# Help identifying a track



## lateralus801 (Oct 3, 2007)

A buddy of mine sent me these pictures of some tracks from his neighbor's back yard. They measure 4 inches wide and 4 inches long. The tracks start on his deck and jump up on his BBQ. It doesn't have any heel marks just the toes. Do any of you have any ideas on what this could be?


----------



## Guest (Feb 22, 2011)

id say its a rabbit.............?


----------



## NHS (Sep 7, 2007)

Most like some kind of small rodent.

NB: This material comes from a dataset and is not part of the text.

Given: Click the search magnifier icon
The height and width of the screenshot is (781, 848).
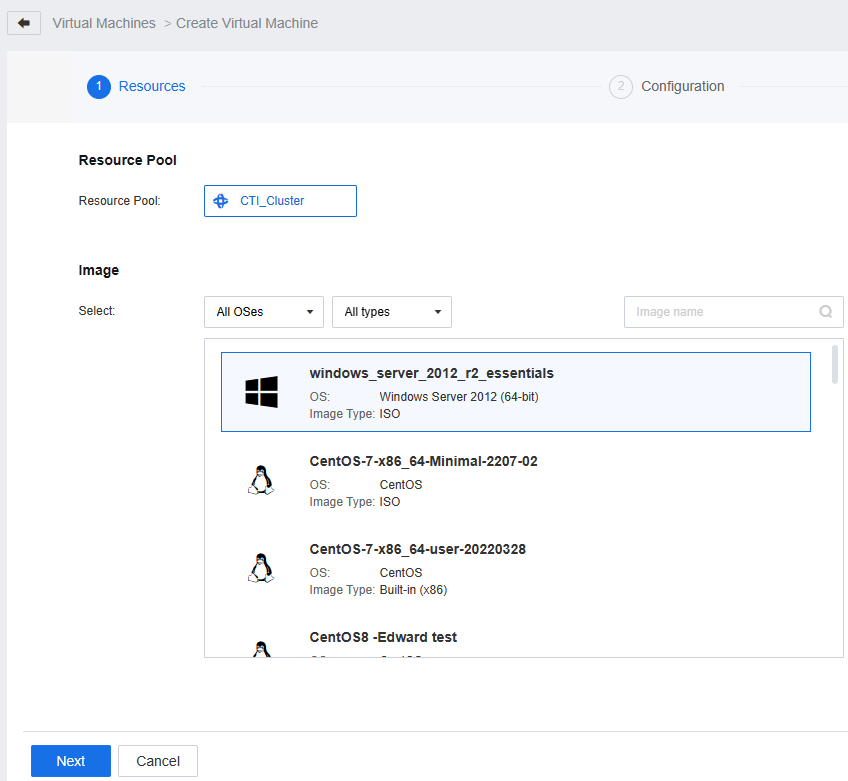Looking at the screenshot, I should coord(826,312).
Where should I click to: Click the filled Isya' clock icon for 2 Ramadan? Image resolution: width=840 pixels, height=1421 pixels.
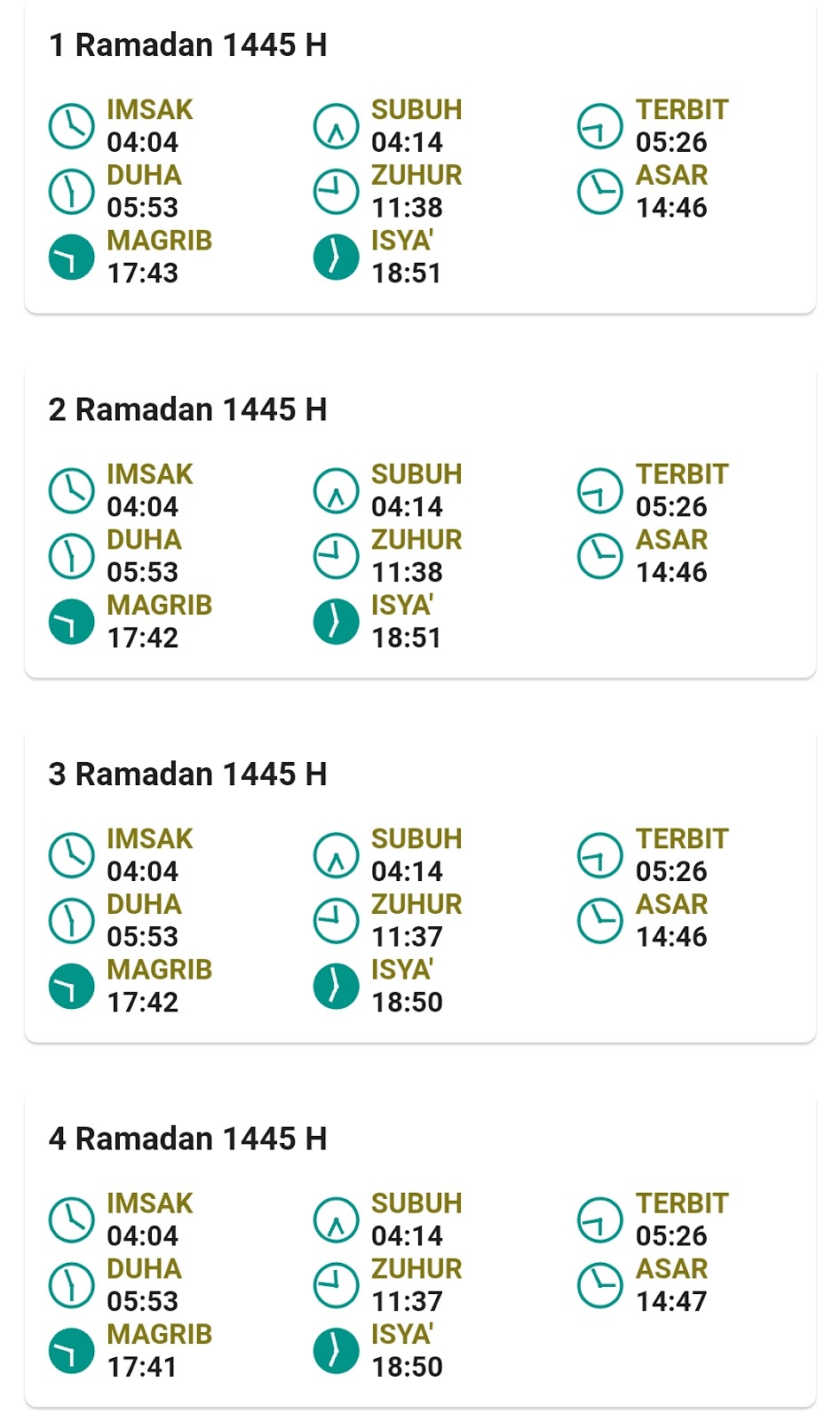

Possibly a kanagroo rat?

http://dwrcdc.nr.utah.gov/rsgis2/search/Display.asp?FlNm=dipomicr


----------



## muzzlehutn (Oct 26, 2007)

Pack Rat.


----------



## Loke (Sep 7, 2007)

Chupacabra


----------



## bullsnot (Aug 10, 2010)

Looks like snipe.


----------



## cornerfinder (Dec 4, 2008)

Defiantly a Snipe, try leaving out a paper bag with a corn dog in it. Catches every time. Those Snipes love corndogs.

My guess is a Squirrel. Was it in the city?


----------



## sawsman (Sep 13, 2007)

I'll guess a squirrel. Your picture seems similar to this one.. maybe?
[attachment=0:125wdrkc]squirrel track.jpg[/attachment:125wdrkc]

It's a little small for Sasquatch. :mrgreen:


----------



## Loke (Sep 7, 2007)

I still think they are chupacabra tracks.
http://www.myspace.com/iheartjoshiepoo/ ... 6493784%7D
[attachment=0:109ol5fq]chupacabra tracks.jpg[/attachment:109ol5fq]

Have any of the neighborhood goats been sucked lately?


----------



## Huge29 (Sep 17, 2007)

Loke said:


> Chupacabra


That is my guess too; you can see where his sombrero drags a little too.


----------



## Cold Track (Sep 11, 2007)

HOLY HELL, IT'S A LION TRACK!


----------